What is required: Rewrite the data as a numbered list, starting at the line that contains "Uncheck the Is Patient Conscious checkbox" and stopping after the line that contains "tap(460, 68)". Omit blank lines, and include nothing outside that stretch.

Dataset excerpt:
===
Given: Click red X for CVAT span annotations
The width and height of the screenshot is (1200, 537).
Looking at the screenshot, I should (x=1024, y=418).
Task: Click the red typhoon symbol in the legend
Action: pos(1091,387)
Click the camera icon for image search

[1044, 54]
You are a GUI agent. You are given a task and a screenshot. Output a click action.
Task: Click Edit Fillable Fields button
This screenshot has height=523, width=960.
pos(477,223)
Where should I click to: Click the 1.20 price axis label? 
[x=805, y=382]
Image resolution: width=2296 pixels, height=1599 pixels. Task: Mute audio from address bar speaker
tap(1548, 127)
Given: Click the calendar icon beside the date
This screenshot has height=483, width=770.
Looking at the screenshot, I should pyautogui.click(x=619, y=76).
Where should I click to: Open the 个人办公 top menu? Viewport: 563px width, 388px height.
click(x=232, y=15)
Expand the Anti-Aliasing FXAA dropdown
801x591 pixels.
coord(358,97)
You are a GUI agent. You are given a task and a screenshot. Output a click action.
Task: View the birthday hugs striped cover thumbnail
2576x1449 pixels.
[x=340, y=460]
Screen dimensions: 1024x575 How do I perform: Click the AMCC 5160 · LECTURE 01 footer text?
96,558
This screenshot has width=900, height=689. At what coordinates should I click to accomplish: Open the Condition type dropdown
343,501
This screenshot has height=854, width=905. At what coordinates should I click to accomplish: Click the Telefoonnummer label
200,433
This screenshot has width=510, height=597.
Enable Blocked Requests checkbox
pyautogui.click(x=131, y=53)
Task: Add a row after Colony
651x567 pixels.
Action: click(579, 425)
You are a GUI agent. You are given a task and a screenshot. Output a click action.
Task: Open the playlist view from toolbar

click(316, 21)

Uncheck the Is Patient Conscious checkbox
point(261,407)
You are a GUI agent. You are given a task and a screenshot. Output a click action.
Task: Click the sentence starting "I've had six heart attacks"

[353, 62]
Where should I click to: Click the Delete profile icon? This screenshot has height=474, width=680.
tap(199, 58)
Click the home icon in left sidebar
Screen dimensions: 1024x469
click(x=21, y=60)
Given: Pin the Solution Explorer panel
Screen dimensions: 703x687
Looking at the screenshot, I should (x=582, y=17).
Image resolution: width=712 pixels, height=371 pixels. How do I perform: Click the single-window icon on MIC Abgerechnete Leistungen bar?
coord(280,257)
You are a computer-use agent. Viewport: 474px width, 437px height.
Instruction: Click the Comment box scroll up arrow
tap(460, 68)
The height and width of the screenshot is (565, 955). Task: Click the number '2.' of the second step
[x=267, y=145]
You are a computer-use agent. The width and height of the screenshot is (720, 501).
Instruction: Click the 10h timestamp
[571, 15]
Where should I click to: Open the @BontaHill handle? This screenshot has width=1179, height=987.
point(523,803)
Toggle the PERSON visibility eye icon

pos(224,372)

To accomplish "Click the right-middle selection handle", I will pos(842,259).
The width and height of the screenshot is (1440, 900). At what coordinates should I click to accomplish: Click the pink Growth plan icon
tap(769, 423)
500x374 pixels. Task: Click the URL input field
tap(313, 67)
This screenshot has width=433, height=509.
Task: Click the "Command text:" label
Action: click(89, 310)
===
Written solution:
1. Uncheck the Is Patient Conscious checkbox
2. point(261,407)
3. You are a GUI agent. You are given a task and a screenshot. Output a click action.
4. Task: Click the sentence starting "I've had six heart attacks"
5. [353, 62]
6. Where should I click to: Click the Delete profile icon? This screenshot has height=474, width=680.
7. tap(199, 58)
8. Click the home icon in left sidebar
9. Screen dimensions: 1024x469
10. click(x=21, y=60)
11. Given: Pin the Solution Explorer panel
12. Screen dimensions: 703x687
13. Looking at the screenshot, I should (x=582, y=17).
14. Image resolution: width=712 pixels, height=371 pixels. How do I perform: Click the single-window icon on MIC Abgerechnete Leistungen bar?
15. coord(280,257)
16. You are a computer-use agent. Viewport: 474px width, 437px height.
17. Instruction: Click the Comment box scroll up arrow
18. tap(460, 68)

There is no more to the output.